The report proposes a new national strategy, designed to maximise investment, and ensure health security for all. The ‘new deal’ for the 2020s would involve:

  • An investment target of £14.5 billion per year for the life sciences – from public, private and charity sources combined – alongside a new strategy to attract private investment to the UK: by improving social and physical infrastructure; expanding access to capital; and supporting the UK’s world-leading academic infrastructure.
  • Inclusive growth – Reform the UK Research and Innovation (UKRI) body, to ensure more public funding flows beyond the South to other regions including the North; do more to develop regional skills; and build more regional transport, digital and physical infrastructure to attract investment to these areas. This should be combined with devolution of decision-making to cities and regions that demonstrate the capacity to manage their own R&D funding, and a process to build capacity in those that need more support.
  • Health value – Take a more active role in ensuring R&D supports UK health resilience after Covid-19. Building on the UK’s existing industrial strategy, it should set up new and ambitious ‘research missions’ to prioritise health resilience and other urgent national health needs ignored by the market.

Chris Thomas, IPPR Health Fellow and lead author, said: “Outside London and the South, the UK life science sector has huge potential. Yet, that potential is being limited by a serious inequality in R&D investment.

“If the government is serious about making the UK a ‘science superpower’ it will need toinvest in the whole country and support regions like the North to develop their own industrial strategies, in a more devolved way, to fulfil their potential.

“The benefits would be substantial.

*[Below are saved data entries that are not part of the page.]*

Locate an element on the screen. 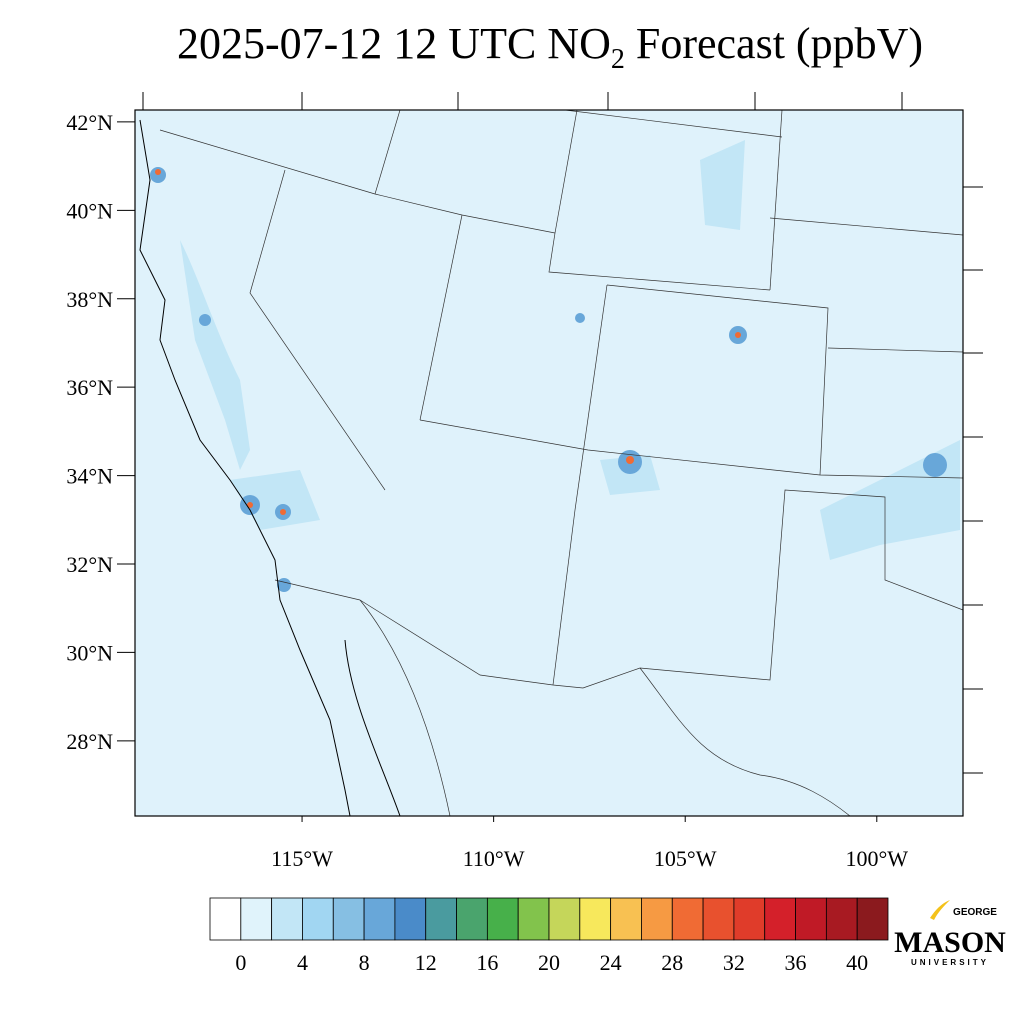  y-tick-label: 30°N is located at coordinates (90, 652).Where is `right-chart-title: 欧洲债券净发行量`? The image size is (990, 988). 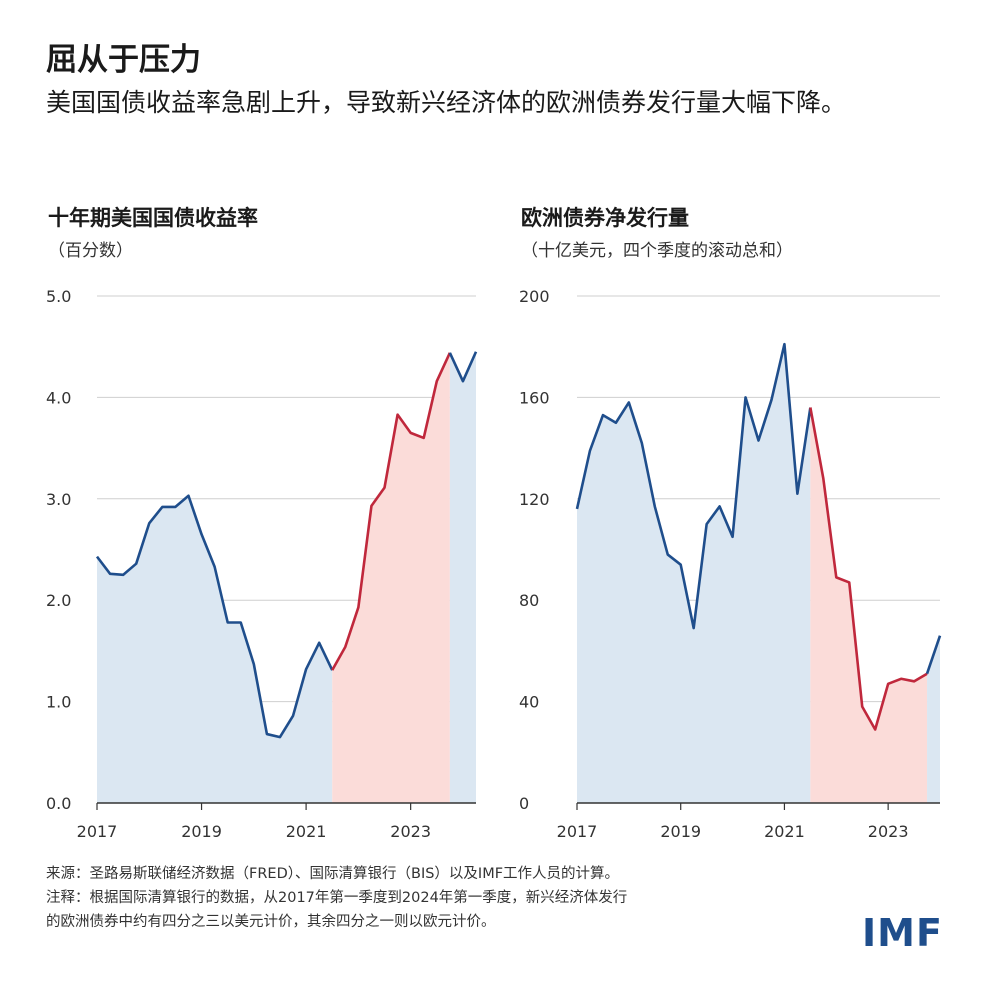
right-chart-title: 欧洲债券净发行量 is located at coordinates (605, 218).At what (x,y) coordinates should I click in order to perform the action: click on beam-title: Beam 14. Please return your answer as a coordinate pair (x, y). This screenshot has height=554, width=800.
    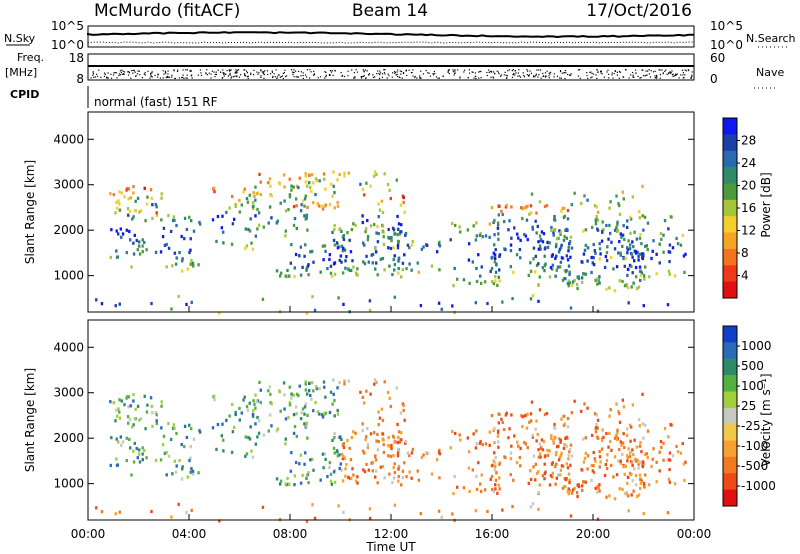
    Looking at the image, I should click on (390, 11).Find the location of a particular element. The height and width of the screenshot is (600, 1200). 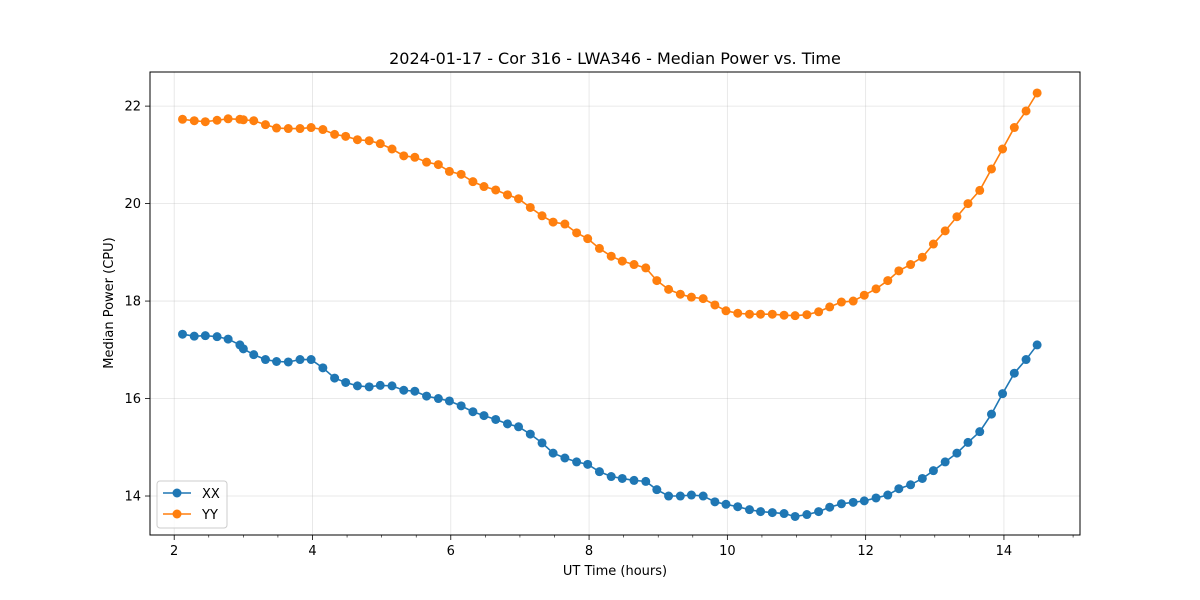

y-tick-label: 14 is located at coordinates (132, 498).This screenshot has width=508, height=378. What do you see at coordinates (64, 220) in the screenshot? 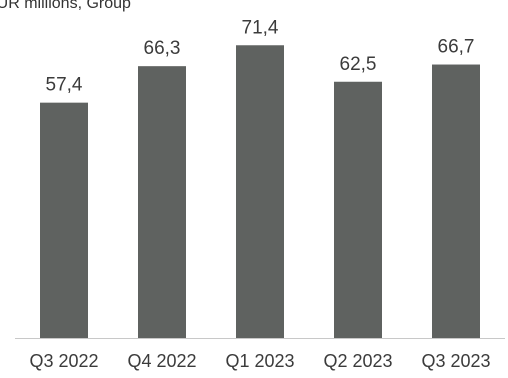
I see `bar-q3-2022` at bounding box center [64, 220].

A more diverse and regionally equal approach to R&D would boost productivity; support a more equal economic recovery from Covid-19; and help build UK resilience to future health shocks.

“Covid-19 is proof of how important this is. Entering the next decade without a coherent and progressive health R&D strategy would be like building a house on a volcano and not taking out insurance.”

George Freeman MP, former life sciences minister, who wrote the foreword to the report, said:  “A real commitment to making the UK a science superpower and an innovation nation isn’t just essential for our economic competitiveness. Innovation is the key to achieving productivity gains across the whole of our country, creating new growth and job opportunities in areas left behind by the London service economy. 

“Nowhere is the opportunity greater than in the bio-economy: the appliance of bioscience to help solve the most urgent global grand challenges in the life science, agritech and cleantech sectors, which should sit right at the heart of the science-based economy.”

Josiah Mortimer is co-editor of Left Foot Forward.